La dénonciation de l’individualisme contemporain est devenue un lieu commun. Nous vivrions dans une société essentiellement technologique où les moyens de communication (télévision, téléphonie, internet, etc.) prolifèrent mais, paradoxalement, ne suscitent plus le rapprochement entre les personnes : l’ordinateur, par exemple, installe l’internaute dans son domicile et sa solitude en lui donnant l’impression illusoire de mener une vie sociale par le biais de l’écran.
Mais suffit-il de sortir du domicile, d’aller à la rencontre de l’autre, pour vaincre cette solitude qui paraît le lot d’un nombre croissant d’individus aujourd’hui ? On peut se demander si la nostalgie du visage de l’autre - nostalgie qui est le pendant de la dénonciation évoquée précédemment - n’est pas fabriquée : les hommes ont-ils connu des périodes où l’entente fût plus aisée, où la communication allât de soi, autorisant un vrai partage ? Ou bien l’individualisme n’est-il qu’une des multiples figures d’une solitude que nous ne parvenons pas à réduire ? Y a-t-il un vrai moment de présence d’autrui pour moi, et que signifie cette présence pour moi ? En somme la présence d’autrui permet-elle d’éviter la solitude ou accuse-t-elle encore celle-ci dans l’instant d’un face-à-face où chacun mesure sa différence avec l’autre ?
Nous tenterons de répondre à ces interrogations en analysant les possibilités pour le sujet d’entrer en contact avec autrui, d’établir un partage voire de fusionner avec lui.

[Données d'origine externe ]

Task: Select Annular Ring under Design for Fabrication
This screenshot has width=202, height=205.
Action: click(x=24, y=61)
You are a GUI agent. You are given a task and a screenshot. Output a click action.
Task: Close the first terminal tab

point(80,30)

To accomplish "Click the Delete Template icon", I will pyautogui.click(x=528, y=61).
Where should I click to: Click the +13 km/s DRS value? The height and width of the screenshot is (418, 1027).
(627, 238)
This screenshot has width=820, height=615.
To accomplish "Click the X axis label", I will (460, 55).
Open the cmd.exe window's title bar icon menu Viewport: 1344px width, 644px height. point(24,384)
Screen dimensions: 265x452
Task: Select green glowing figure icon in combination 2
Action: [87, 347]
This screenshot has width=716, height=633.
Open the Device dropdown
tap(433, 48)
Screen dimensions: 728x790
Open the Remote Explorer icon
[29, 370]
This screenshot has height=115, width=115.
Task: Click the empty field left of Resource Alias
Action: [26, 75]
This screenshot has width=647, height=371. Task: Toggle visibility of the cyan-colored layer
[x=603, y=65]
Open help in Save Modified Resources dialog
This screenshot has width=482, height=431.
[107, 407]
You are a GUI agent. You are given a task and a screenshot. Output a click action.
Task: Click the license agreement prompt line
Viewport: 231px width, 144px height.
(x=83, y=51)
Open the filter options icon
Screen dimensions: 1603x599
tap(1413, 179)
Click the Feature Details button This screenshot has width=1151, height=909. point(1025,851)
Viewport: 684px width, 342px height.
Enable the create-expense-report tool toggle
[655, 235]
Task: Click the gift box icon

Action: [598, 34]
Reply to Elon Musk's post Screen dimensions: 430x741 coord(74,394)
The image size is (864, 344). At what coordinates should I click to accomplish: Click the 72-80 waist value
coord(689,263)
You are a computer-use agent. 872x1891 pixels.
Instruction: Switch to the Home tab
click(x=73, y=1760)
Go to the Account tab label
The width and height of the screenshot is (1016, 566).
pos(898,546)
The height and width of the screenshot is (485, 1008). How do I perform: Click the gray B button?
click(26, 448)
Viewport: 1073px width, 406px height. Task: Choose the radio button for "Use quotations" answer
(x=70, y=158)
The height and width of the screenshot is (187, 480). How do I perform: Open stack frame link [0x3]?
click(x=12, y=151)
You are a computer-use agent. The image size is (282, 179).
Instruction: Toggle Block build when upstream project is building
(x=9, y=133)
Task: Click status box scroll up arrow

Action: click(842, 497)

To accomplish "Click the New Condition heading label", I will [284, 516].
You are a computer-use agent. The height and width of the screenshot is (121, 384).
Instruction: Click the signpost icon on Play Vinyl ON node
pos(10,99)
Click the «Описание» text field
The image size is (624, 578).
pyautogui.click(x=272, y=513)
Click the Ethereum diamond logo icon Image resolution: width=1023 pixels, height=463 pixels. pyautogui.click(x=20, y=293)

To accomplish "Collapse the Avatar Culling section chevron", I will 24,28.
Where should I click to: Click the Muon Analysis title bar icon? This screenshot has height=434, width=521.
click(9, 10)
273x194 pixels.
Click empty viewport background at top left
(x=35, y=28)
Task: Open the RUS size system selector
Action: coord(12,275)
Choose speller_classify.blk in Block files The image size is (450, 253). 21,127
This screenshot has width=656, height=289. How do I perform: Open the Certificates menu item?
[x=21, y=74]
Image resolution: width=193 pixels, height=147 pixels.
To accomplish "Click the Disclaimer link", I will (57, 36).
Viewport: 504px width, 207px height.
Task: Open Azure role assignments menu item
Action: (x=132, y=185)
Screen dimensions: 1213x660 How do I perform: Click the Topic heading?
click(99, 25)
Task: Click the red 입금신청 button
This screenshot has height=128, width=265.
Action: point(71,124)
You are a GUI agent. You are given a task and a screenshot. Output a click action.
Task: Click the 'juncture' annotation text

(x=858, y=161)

Mais nous verrons les limites et les dangers d’une telle communion et la nécessité d’une différence - donc d’une solitude - irréductible entre autrui et moi pour donner un sens à notre relation et lui garantir une spécificité éthique.
A première vue, l’homme n’est pas fait pour la solitude. Certes, il n’est pas dépendant de la collectivité comme le sont la fourmi ou l’abeille - chacune, dans la ruche ou la fourmillière, a sa spécialité ou son rôle qui ne servent en rien la survie individuelle mais n’ont de valeur qu’ajoutés à la spécialité des autres “ouvrières - mais il ne peut vivre dans une solitude totale dès le plus jeune âge : l’homme n’arrive pas à la naissance armé de pied en cap1, et ce contrairement à l’animal, il a besoin de la société de ses semblables pour se former. Il ne s’agit pas là de la simple nécessité d’une éducation mais bien de l’accès à l’humanité. Prenons le cas des “enfants sauvages” qui sont, en définitive, les seuls exemplaires d’une humanité vouée à la plus complète solitude. Lucien Malson, dans Les enfants sauvages, nous fait la description détaillée de ces enfants - dont les cas célèbres du “Sauvage de l’Aveyron”, de Gaspard Hauser, etc. -, enfants dérobés très jeunes à leurs parents ou perdus, qui deviennent enfants-loups, enfants-léopards, enfants-gazelles, enfants-sangliers, ... Pour l’immense majorité, ces enfants, récupérés par la société des hommes, ne parviennent jamais à acquérir la parole mais redeviennent progressivement bipèdes. L’auteur d’ajouter : “Il faudrait admettre que les hommes ne sont pas des hommes hors de l’ambiance sociale, puisque ce qu’on considère être leur propre, tel le rire ou le sourire, jamais n’éclaire le visage des enfants isolés”. Seules des émotions plus frustes, et qui sont aussi l’apanage, dans une certaine mesure, de l’animal, peuvent les agiter : colère, impatience... De ces observations, Lucien Malson retire la confirmation de la pensée sartrienne existentialiste : il n’y a pas de nature humaine, l’homme n’a pas d’instinct spécifique à la naissance, il est d’une réalité tellement plastique que celle-ci se moule sur les conditions de la naissance - si l’enfant naît parmi les loups, rien de son humanité ne sera préservé par cette coexistence avec l’animal, alors que le loup qui naît parmi les hommes, même domestiqué, garde à l’état au moins latent les instincts de son espèce. Romulus et Remus ne sont vraiment que des figures légendaires qui illustrent la croyance mythique en l’existence d’une nature humaine inaccessible à la circonstance et, au sens sartrien, à l’existence.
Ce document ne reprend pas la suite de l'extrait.